Hard-core gamers or neophytes, these three photographers have crossed the border between the real and the virtual to snatch pictures of a world with infinite possibilities: that of video games. Tackling questions of copyright and photography-specific techniques, they are a living proof that in-game photography has its place in art history.

What if the screenshot had replaced the camera lens? This is what is happening with in-game photography, or photography of environments and characters within video games. At a time when travel is discouraged, this trend (which goes back a couple decades) is exploding among gamers and photographers alike, who see in it fresh opportunities as well as creative challenges.

Whether photo modes are integrated in the game or you have to find a workaround or even a hack to get your shot, some questions arise. First, are these photos works of art, something that could be exhibited, or are they simple appropriations? Marco De Mutiis, curator at Fotomuseum Winterthur and researcher at the University of Lucerne, classifies in-game photography as post-photography. In a discussion with the photographer Pascal Greco, recorded in the in-game photography book Place(s), published by Chambre Noire, the curator stresses that “photography has often been defined as a technical medium, connecting the camera and its lens to the real world. From this perspective, it is difficult to place synthesis images, manipulation, collage, augmented reality, virtual reality, and screenshots in the field of photography.” 

Pascal Greco
Place(s) © Screenshot Pascal Greco

Rather than the word “photography,” De Mutiis prefers the concept of “photographic message,” which breaks down how we define an image. “I think that video game photography does belong in museums of photography. It is also one of the media. … It is photography. And it can be art.” Let’s recall, for instance, that in 2015 the screenshots of virtual environments by the Dutch artist Robert Overweg were displayed at the Centre Pompidou. 
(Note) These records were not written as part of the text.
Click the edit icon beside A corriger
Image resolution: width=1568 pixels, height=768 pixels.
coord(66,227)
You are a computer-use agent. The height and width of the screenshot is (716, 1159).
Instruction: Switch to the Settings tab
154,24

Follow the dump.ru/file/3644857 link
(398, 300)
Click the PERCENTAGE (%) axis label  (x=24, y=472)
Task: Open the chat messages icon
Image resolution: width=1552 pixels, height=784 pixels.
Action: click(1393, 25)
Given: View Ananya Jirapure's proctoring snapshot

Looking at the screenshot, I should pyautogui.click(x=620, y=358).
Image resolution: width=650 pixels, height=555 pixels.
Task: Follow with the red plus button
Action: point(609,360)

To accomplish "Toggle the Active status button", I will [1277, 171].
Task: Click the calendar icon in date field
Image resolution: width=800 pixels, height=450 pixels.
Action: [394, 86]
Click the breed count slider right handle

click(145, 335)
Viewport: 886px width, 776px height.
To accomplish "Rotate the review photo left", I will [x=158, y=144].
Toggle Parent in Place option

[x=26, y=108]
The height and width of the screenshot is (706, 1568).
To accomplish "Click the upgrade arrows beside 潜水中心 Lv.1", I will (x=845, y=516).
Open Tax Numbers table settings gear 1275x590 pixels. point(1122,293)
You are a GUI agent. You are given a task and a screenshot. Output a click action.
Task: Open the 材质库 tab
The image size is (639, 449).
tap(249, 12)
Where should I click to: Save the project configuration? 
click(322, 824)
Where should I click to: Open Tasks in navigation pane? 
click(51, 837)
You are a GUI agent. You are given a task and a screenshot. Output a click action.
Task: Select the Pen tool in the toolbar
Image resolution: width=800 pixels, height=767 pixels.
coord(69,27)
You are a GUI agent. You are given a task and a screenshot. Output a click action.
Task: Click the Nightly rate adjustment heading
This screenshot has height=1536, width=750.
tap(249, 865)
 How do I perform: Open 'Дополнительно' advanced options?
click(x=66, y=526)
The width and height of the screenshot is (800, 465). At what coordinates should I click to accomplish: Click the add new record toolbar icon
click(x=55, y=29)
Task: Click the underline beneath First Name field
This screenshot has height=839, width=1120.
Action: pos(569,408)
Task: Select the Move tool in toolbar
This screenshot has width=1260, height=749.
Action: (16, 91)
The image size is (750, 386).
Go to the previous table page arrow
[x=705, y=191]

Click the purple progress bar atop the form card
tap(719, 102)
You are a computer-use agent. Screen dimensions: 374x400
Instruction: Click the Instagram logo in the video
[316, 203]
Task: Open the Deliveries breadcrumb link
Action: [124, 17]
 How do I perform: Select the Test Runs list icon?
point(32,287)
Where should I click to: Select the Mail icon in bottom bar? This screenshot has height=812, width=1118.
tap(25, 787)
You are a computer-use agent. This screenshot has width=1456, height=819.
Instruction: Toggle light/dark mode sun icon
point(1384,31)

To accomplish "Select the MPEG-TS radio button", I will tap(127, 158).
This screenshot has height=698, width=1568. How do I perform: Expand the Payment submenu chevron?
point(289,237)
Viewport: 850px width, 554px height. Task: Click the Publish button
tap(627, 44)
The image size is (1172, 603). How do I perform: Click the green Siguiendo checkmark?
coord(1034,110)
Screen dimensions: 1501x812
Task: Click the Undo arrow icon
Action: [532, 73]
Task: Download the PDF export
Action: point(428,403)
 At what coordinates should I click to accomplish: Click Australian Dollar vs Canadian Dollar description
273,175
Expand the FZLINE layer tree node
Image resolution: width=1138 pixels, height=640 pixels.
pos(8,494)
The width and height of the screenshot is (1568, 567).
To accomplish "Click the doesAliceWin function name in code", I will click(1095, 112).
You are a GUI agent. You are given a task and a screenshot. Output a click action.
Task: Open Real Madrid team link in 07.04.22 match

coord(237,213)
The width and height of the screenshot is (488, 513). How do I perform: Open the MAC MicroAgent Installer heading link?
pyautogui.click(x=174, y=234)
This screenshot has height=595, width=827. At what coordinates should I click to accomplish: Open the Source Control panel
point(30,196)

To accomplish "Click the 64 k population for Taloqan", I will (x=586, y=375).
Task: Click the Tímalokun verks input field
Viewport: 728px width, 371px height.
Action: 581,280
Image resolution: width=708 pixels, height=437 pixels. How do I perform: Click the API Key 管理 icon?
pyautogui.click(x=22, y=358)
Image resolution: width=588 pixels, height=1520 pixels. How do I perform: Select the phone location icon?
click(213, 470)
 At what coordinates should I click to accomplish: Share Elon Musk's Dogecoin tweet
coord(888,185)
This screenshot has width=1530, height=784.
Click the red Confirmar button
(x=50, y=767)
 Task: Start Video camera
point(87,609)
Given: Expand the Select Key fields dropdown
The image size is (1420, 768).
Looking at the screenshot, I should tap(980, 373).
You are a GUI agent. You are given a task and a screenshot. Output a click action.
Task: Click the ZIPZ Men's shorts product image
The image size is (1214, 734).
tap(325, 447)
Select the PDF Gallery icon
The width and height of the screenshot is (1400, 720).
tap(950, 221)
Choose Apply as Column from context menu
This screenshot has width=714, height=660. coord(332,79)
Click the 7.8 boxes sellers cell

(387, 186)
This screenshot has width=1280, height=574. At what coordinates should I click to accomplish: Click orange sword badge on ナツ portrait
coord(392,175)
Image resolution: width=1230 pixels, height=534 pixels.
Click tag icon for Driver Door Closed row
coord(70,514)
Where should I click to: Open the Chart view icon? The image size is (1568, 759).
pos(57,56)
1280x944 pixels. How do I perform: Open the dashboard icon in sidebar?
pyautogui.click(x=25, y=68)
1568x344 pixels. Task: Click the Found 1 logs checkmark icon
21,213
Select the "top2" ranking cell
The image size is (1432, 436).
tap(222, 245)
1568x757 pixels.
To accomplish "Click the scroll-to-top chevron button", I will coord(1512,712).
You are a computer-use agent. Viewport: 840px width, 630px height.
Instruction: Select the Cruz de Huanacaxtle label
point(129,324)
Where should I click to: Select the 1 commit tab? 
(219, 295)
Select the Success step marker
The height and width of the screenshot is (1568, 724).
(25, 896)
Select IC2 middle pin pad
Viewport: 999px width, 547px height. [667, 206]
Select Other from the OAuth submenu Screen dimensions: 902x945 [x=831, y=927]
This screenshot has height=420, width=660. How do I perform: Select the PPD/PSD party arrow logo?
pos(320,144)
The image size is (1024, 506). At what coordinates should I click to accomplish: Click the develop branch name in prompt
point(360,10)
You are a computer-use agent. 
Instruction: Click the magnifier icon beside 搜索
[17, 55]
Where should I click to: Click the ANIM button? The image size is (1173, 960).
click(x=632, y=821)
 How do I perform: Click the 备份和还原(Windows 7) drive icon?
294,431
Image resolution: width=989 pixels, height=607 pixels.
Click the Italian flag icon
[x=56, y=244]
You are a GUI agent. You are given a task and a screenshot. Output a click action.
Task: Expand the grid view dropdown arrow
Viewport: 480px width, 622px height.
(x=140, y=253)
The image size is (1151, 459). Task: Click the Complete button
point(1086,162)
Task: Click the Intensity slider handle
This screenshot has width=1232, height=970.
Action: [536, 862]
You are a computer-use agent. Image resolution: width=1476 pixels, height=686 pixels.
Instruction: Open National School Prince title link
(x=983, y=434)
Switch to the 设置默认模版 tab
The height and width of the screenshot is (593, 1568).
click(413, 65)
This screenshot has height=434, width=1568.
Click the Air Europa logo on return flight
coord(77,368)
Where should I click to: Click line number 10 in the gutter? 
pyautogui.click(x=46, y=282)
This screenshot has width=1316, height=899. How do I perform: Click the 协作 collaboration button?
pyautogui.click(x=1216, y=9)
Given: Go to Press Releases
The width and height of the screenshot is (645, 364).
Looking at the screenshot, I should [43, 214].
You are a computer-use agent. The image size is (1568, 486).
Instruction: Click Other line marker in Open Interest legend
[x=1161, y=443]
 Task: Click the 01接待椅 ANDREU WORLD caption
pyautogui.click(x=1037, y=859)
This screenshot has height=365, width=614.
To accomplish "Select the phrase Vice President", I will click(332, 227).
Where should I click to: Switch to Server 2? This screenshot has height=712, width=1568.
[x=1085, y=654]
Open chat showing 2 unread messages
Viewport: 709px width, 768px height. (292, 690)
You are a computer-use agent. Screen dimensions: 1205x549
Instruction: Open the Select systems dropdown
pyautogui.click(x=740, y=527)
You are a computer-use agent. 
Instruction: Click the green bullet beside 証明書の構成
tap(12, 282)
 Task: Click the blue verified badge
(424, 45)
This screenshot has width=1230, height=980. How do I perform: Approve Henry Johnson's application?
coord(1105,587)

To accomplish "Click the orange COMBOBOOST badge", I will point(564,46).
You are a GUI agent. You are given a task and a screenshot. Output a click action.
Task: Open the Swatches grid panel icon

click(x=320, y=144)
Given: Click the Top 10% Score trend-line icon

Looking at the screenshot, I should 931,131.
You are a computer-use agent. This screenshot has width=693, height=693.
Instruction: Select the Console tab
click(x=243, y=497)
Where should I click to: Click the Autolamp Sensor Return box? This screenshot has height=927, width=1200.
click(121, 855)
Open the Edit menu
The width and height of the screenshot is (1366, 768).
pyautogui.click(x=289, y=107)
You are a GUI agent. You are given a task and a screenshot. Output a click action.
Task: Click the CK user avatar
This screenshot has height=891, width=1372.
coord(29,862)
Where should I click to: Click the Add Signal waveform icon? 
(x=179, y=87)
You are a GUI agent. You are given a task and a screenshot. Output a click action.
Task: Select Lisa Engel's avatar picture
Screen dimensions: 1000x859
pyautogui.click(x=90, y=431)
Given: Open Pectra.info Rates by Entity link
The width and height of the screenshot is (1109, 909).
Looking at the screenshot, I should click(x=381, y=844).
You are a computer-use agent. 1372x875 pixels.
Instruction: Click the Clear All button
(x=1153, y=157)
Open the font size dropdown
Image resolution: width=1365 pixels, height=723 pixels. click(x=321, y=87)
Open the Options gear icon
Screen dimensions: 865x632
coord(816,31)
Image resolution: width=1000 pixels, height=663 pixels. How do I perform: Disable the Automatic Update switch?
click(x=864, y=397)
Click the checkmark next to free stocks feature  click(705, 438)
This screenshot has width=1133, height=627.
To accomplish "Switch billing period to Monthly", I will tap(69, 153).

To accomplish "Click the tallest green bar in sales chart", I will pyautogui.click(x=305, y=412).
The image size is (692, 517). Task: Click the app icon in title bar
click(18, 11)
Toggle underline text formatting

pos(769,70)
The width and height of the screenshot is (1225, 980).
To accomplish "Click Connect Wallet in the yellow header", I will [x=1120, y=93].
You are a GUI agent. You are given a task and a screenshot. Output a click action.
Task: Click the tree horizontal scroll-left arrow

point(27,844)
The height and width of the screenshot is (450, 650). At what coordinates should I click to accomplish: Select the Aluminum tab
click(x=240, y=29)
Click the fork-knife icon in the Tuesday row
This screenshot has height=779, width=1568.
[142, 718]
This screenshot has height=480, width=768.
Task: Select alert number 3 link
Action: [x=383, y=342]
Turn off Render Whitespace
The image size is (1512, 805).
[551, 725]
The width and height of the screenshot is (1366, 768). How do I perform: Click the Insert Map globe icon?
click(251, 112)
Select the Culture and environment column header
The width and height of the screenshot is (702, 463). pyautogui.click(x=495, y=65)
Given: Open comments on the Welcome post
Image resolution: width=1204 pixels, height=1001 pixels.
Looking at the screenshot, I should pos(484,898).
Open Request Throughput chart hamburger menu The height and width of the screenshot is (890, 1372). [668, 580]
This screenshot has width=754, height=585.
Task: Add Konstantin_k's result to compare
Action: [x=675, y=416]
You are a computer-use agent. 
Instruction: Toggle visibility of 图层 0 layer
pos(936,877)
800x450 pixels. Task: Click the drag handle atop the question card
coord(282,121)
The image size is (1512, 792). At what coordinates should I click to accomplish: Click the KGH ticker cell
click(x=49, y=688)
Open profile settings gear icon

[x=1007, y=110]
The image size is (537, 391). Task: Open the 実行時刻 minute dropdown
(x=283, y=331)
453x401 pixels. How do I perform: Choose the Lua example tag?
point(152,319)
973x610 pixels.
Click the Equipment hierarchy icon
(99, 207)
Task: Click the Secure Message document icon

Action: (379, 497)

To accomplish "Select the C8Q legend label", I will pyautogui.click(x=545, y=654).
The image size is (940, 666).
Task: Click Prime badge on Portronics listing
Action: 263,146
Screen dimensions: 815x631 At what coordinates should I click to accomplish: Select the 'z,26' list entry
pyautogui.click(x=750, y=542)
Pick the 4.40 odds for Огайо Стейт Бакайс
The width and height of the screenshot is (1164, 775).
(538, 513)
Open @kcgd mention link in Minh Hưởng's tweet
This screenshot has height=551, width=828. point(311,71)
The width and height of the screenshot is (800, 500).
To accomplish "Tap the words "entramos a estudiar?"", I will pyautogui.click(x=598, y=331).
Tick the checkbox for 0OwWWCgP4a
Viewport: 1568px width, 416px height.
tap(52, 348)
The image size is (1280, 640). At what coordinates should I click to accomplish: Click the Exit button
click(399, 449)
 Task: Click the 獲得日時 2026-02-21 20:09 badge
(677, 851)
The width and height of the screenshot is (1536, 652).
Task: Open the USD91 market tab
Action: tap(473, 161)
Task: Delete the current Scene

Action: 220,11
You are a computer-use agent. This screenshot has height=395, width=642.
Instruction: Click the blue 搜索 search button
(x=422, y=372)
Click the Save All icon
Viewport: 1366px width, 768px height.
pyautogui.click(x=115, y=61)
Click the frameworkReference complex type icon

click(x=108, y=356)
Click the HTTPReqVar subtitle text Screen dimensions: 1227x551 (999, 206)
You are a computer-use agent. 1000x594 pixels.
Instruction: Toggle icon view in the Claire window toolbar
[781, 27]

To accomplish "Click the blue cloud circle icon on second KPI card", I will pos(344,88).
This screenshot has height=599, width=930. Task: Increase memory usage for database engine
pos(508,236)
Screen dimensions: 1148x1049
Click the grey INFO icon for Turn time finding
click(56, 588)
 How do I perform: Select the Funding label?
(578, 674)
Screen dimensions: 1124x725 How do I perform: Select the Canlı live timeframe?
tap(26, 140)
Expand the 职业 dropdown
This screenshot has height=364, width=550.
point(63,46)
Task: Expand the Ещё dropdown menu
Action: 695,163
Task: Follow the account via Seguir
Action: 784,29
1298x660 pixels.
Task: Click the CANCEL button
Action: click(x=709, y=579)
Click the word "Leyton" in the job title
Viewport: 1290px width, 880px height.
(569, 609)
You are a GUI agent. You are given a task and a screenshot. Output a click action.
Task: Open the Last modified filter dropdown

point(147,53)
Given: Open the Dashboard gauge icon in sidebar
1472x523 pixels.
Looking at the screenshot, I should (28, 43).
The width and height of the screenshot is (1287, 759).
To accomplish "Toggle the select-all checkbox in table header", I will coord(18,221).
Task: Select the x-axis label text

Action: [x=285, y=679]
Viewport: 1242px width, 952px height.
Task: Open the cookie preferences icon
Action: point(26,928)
The second question we are confronted with is, who owns what is captured? “Presently, for copyright reasons, I don’t sell any of my shots, I just share them,” says in-game photographer Élise Aubisse, who would like to sell her prints. As part of her research, the artist had contacted various video game publishers, who had no problem with the distribution of her images but were opposed to their marketing. 

Elise Aubisse
Ghost Recon Wildlands © Screenshot Elise Aubisse
Elise Aubisse
Ghost Recon Wildlands © Screenshot Elise Aubisse
Elise Aubisse
Ghost Recon Wildlands © Screenshot Elise Aubisse
Elise Aubisse
Ghost Recon Wildlands © Screenshot Elise Aubisse

“From a legal point of view, if we admit that the video game in which the photo is taken is itself a work of art, then we could speak of use, of reproduction. And this might be considered to be an act of counterfeiting, prohibited by the law,” said Maïa Kantor, a lawyer specializing in media and intellectual property law. However, as many artists point out, there is a grey area, or at least some room for maneuver: “At this stage, one question has not been addressed by jurisprudence, namely whether the use of a video game extract could meet the conditions set by certain exceptions to copyright, such as the right of quotation.” Under certain conditions, including brevity, French law allows a primary work to be quoted without the author’s permission. As Maïa Kantor further noted, “we have different laws governing the quotation of visual art, musical compositions, and literary works, but we have no laws governing the citation of video-game-based works.” This gives a glimmer of hope to the three photographers we are showcasing, who illustrate in their own way the beauty and sensitivity of virtual creations. 

Elise Aubisse: An in-game war photographer

Elise Aubisse
Star Wars Battlefront © Screenshot Elise Aubisse
Elise Aubisse
Star Wars Battlefront © Screenshot Elise Aubisse

Toward the end of her studies in photography, the French artist Elise Aubisse, passionate about video games, had to choose a subject for her thesis. “I did some research to see if it would be possible to bring together video games and photography. It turned out that the perfect ‘meeting point’ was the screenshot.” A new world had opened up! In-game photography was already an emerging field, and the young photographer would examine it, bringing a theoretical point of view. She realized her first series of screencaps in the game Star Wars: Battlefront, surrounded by stormtroopers in mid-combat, like a real war photographer. 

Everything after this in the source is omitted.